Wednesday, June 24, 2009

Holy Cow, Galcon runs in Flash!

Phil Hassey, noted Python/Pygame enthusiast has ported his Award Winning Galcon game to Flash! Awesome!

I'd recommend limiting yourself to 1 match per day, else you'll be joining me at Galcon Anonymous meetings.

Monday, June 15, 2009

Stackless vs GIL: It's a draw, cont.

I decided to double check my assumptions about Stackless and the GIL on a multicore machine, using the same example provided by David Beazley in his slides, which highlights the GIL contention issue. It's probably a better example than my previous test.

import stackless
import time
import threading

def count(n):
while n > 0:
n -= 1

T = time.clock()
count(100000000)
count(100000000)
print time.clock() - T

>>> 17.37
A normal sequential execution takes about 17 seconds.
T = time.clock()
t1 = threading.Thread(target=count,args=(100000000,))
t1.start()
t2 = threading.Thread(target=count,args=(100000000,))
t2.start()
t1.join(); t2.join()
print time.clock() - T

>>> 53.22
This confirms David's experiment. It takes much longer due to threads fighting over the GIL.
T = time.clock()
stackless.tasklet(count)(100000000)
stackless.tasklet(count)(100000000)
while stackless.getruncount() > 1:
task = stackless.run(100)
if task:
task.insert()
print time.clock() - T

>>> 25.34
Twice as fast as the threaded solution, and roughly 50% slower than than the sequential solution. Cool.
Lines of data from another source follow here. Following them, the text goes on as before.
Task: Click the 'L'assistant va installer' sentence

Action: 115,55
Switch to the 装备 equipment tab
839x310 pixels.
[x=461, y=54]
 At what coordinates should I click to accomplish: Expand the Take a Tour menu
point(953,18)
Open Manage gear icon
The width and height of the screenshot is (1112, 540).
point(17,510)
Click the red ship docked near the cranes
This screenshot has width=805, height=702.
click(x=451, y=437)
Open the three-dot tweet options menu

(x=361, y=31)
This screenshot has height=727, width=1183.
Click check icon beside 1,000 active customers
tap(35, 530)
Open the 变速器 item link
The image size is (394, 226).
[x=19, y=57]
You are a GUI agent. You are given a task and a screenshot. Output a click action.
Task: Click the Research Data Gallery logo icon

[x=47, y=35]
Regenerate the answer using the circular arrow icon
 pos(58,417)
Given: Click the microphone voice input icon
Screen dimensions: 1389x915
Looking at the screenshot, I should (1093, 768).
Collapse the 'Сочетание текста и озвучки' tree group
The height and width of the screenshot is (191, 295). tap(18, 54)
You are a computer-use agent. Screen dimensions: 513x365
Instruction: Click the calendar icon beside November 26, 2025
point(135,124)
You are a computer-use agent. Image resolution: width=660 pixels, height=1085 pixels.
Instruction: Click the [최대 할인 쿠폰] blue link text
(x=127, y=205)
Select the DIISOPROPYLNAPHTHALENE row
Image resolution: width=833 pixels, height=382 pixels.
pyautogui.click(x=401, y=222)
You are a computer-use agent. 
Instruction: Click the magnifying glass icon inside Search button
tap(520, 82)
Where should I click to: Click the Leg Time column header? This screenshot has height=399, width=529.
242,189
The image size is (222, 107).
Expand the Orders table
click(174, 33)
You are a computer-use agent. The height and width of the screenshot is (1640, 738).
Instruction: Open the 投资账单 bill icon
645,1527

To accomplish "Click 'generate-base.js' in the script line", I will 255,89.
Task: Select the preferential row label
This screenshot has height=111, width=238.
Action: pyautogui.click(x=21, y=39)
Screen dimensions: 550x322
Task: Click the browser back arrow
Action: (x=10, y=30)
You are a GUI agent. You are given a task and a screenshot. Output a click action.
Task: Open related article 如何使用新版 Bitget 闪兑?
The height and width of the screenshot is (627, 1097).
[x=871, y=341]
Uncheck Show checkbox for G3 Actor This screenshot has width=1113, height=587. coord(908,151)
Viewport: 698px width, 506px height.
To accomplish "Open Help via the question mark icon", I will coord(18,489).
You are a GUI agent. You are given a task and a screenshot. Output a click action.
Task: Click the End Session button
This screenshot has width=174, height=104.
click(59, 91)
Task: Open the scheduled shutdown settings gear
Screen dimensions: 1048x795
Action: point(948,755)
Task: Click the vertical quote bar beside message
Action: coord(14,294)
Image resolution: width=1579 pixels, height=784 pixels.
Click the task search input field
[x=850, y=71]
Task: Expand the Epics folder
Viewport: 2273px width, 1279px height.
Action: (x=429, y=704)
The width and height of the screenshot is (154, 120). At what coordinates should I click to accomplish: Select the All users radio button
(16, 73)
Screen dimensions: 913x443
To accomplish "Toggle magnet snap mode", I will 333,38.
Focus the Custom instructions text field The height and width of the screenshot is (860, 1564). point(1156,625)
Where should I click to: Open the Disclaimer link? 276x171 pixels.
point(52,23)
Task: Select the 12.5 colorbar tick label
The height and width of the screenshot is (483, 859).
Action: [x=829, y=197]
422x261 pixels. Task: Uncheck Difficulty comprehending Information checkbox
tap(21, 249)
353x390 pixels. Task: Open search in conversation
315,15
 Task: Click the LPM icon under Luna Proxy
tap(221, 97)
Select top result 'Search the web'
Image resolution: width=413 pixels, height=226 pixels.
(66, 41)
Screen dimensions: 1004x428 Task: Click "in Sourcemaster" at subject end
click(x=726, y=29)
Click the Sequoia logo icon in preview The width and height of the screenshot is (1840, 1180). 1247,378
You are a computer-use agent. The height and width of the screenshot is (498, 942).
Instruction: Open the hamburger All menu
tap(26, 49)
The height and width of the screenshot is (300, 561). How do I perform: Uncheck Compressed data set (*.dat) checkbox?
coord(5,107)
We can get much better results by increasing the granularity of the scheduler. If we change the tick count to 1000, the Stackless solution takes 17.71 seconds, and the threaded solution takes 22.25 seconds. This is interesting behavior, which I can't yet explain.

Sunday, June 14, 2009

Stackless vs GIL: Benchmarks.

Following on from my last post, I decided I should check my assertion that "Stackless will outperform CPython, even with CPU bound tasks." I'm not saying the GIL is bad, I'm just pointing out how the same behavior can be achieved with Stackless. If these tasks called some random C function which blocked, but still yielded the GIL, it is likely that CPython would come out on top.
import time
from threading import Thread
import stackless

def factorial(c):
T = 1
for i in xrange(1, c):
T *= i
return T

#Benchmark stackless using 500 tasklets
T = time.clock()
for i in xrange(500):
stackless.tasklet(factorial)(1024)
while stackless.getruncount() > 1:
task = stackless.run(100)
if task:
task.insert()
print time.clock() - T

#Benchmark OS threads using 500 threads
T = time.clock()
threads = []
for i in xrange(500):
thread = Thread(target=factorial, args=(1024,))
thread.start()
threads.append(thread)
for thread in threads: thread.join()
print time.clock() - T

>>> 0.5
>>> 0.77
On my dual core machine, Stackless performs around 30%-40% faster than regular threads. This is usually not a suprise, we all know that IO bound threads always come with a penalty in CPython. However, these Stackless tasklets are being pre-empted in the same way that the GIL works. This is something my Fibra framework and other similar frameworks which are based on generators, can never achieve.

Very Interesting!

Update: Fixed factorial funcion and timings.

Stackless vs GIL: It's a draw.

After thinking some more about David Beazley's research into the GIL, I realized the gravity of his comment that the GIL provides "Basically a kind of "cooperative" multitasking". I've spent 10 minutes knocking up some code in Stackless that demonstrates something similar to what David describes. I doubt many people knew Stackless has this capability.
import stackless

#A contrived CPU bound task
def factorial(c):
T = 1
for i in xrange(1, c):
T *= i
return T

#create two tasklets
stackless.tasklet(factorial)(512)
stackless.tasklet(factorial)(1024)

#used to track of how many task switches happen
switches = {}

#while there is more than the main task running...
while stackless.getruncount() > 1:
#run the schedule for 100 ticks
task = stackless.run(100)
#if we have a pre-empted task
if task:
#increment it's switch counter
C = switches.setdefault(task, 0)
switches[task] += 1
#insert it at the end of the schedule
task.insert()

print switches.values()

>>> [13, 26]

What is happening here?

Firstly, notice the factorial function. It is a contrived example of a CPU bound task that does not yield to the Stackless scheduler (by calling stackless.schedule) anywhere in it's body.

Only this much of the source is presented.